Alagille Syndrome

Definition

Definition of Alagille Syndrome
Alagille syndrome is a genetic disorder that affects the liver, heart, kidney, and other systems of the body. Problems associated with the disorder generally become evident in infancy or early childhood. The disorder is inherited in an autosomal dominant pattern, and the estimated prevalence of Alagille syndrome is 1 in every 100,000 live births.

Symptoms

Symptoms of Alagille Syndrome
The symptoms of Alagille syndrome and their severity vary, even among people in the same family.

1. Liver Symptoms: Infants with Alagille syndrome may have symptoms of liver disease and poor bile drainage from the liver in the first few weeks of life. These symptoms can also occur in children and adults with Alagille syndrome.
2. Jaundice: Bilirubin is the pigment that gives bile its reddish-yellow color. Jaundice occurs when the bilirubin content in the blood rises, causing yellowing of the skin and whites of the eyes. High levels of bilirubin in the blood can darken the urine, while stools may become pale, gray, or white from a lack of bilirubin in the intestines. Many healthy newborns have mild jaundice due to immaturity of the liver. This type of jaundice disappears by the second or third week of life, whereas the jaundice of Alagille syndrome remains. Infants with jaundice that persists should be checked by a doctor.
3. Pruritus: The buildup of bilirubin in the blood may cause itching, also called pruritus. Pruritus usually starts after 3 months of age and can be severe.

Causes

Causes of Alagille Syndrome
Alagille syndrome is an autosomal dominant disorder, meaning it can be inherited from one parent who has the disorder. A child who has a parent with Alagille syndrome has a 50 percent chance of developing the disorder. Most people with Alagille syndrome have a mutation, or defect, in the Jagged1 (JAG1) gene. Mutations in the NOTCH2 gene are seen in less than 1 percent of people with Alagille syndrome.

Diagnosis

Diagnosis of Alagille Syndrome
Because the symptoms of Alagille syndrome vary and because the syndrome is so rare, the disorder can be difficult to diagnose. The doctor will perform a thorough physical examination to look for clinical symptoms of the disorder. If Alagille syndrome is suspected, the doctor will order one or more of the following tests and examinations:

1. blood tests to check liver function and nutritional status
2. an abdominal ultrasound to look for liver enlargement and to rule out other conditions
3. a liver biopsy to check for a decreased number of hepatic ducts
4. a cardiology examination to check for heart problems
5. an eye examination to check for posterior embryotoxon
6. an x ray of the spine to look for abnormalities
7. examinations of the blood vessels and kidneys to check for abnormalities

Treatment

Treatment of Alagille Syndrome
There is no known cure for Alagille's Syndrome. Most of the treatments available are aimed at improving the functioning of the heart, and reducing the effects of impaired liver function.

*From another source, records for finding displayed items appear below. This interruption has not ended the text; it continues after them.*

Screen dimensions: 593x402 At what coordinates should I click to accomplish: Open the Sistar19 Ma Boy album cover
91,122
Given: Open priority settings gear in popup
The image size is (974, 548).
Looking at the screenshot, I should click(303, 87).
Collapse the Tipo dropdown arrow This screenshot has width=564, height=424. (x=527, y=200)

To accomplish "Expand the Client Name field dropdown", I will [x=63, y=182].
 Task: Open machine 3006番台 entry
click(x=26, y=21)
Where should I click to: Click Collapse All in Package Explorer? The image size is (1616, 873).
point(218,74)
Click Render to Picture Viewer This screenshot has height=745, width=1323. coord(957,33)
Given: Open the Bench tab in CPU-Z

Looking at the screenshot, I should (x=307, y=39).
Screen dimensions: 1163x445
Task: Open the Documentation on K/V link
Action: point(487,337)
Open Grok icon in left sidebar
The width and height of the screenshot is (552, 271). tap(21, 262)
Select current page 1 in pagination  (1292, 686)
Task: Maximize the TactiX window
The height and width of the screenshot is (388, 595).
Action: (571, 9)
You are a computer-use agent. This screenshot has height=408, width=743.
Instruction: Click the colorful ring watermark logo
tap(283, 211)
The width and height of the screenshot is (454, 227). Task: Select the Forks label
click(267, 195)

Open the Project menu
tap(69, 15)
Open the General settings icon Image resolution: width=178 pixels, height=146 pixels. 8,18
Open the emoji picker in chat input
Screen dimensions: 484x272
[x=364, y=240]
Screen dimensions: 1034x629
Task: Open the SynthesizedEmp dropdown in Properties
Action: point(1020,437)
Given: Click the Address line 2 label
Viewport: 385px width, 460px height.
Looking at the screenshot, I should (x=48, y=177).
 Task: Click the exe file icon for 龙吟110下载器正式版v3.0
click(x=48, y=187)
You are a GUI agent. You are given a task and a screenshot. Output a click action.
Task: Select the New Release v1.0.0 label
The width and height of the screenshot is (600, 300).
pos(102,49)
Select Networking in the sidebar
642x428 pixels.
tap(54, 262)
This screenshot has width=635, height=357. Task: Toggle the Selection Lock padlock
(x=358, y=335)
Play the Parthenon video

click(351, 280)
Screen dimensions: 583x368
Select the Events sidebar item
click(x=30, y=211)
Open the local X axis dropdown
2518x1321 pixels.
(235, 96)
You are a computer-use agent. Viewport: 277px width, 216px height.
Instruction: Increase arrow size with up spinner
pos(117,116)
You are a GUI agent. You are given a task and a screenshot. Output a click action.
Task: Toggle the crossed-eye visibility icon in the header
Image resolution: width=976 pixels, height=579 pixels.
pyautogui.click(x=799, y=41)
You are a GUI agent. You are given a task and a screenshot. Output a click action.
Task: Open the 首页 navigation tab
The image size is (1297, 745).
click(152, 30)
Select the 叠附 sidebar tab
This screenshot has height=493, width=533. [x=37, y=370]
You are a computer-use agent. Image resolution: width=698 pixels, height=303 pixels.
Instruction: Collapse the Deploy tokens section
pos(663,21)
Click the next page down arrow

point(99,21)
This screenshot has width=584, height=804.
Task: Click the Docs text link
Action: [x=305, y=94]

1. Medication: Several medications are used to improve bile flow and reduce itching (pruritus): Ursodiol (Actigall), Hydroxyzine (Atarax), Cholestyramine, Rifampicin, and Phenobarbitol have all been used to varying degrees of success. Many patients with Alagille's Syndrome will also benefit from a high dose of a multivitamin such as ADEK (continuing high levels of vitamins A, D, E, and K), as the reduced bile flow makes it difficult to absorb and utilize these vitamins.
2. Surgery: Corrective surgery is sometimes needed to repair heart defects associated with Alagille Syndrome. Also, because the pulmonary arteries are often narrow in patients with Alagille syndrome, a catheterization process similar to angioplasty may be used to widen the arteries to reduce pressure on the heart's pumping valves. In moderate to severe cases, stents may be placed in the arteries to increase their diameter. Transplantation of the liver has been a successful alternative to medication in severe cases.

Prognosis

Prognosis of Alagille Syndrome
The outlook for people with Alagille syndrome depends on several factors, including the severity of liver damage and heart problems and the early correction of malabsorption. Predicting who will experience improved bile flow and who will progress to end-stage liver failure is difficult. Fifteen percent of people with Alagille syndrome will eventually require a liver transplant.

Survival rates for people receiving liver transplants have improved over the past several years because of newer drugs that suppress the immune system and keep it from attacking and damaging the new liver.

Prevention

Prevention of Alagille Syndrome
Alagille syndrome can affect other parts of the body in ways that may help doctors distinguish it from other liver conditions.